La Cour africaine des droits de l’homme et des peuples a rejeté toutes les allégations de violations des droits formulées par l’ex-président ivoirien Laurent Gbagbo à l’encontre de la République de Côte d’Ivoire.
Le 7 septembre 2020, Laurent Gbagbo a accusé la Côte d’Ivoire d’avoir violé plusieurs de ses droits fondamentaux dans le cadre du processus qui a conduit à sa radiation des listes électorales de 2025.
Après examen, la Cour africaine a estimé que l’État ivoirien n’avait enfreint aucune disposition des textes internationaux relatifs aux droits de l’homme.
Depuis 2018, Laurent Gbagbo est sous le coup d’une condamnation par contumace à 20 ans de prison et 10 ans de privation de droits civiques pour le braquage de la Banque centrale des États de l’Afrique de l’Ouest (BCEAO) en 2011, pendant la crise post-électorale.

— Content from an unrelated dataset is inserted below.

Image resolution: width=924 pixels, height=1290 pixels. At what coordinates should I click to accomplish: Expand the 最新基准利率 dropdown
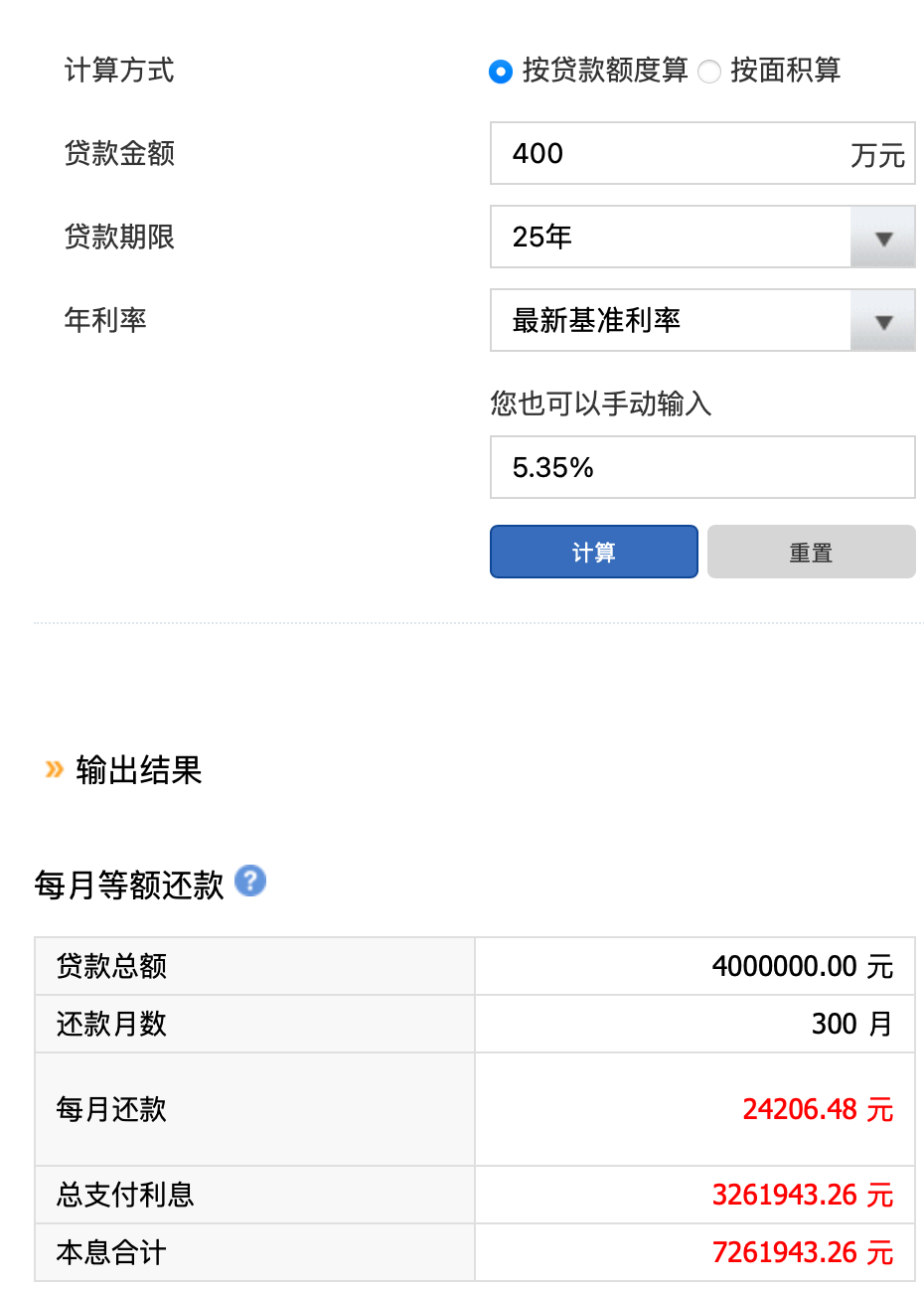[671, 320]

Bien qu’il ait été acquitté par la Cour pénale internationale (CPI) en 2021 pour crimes contre l’humanité, cette décision ne concerne pas les poursuites nationales engagées contre lui en Côte d’Ivoire. Cette condamnation nationale, non annulée est ce que les autorités électorales invoquent pour justifier sa radiation de la liste électorale et donc son inéligibilité à l’élection présidentielle de 2025.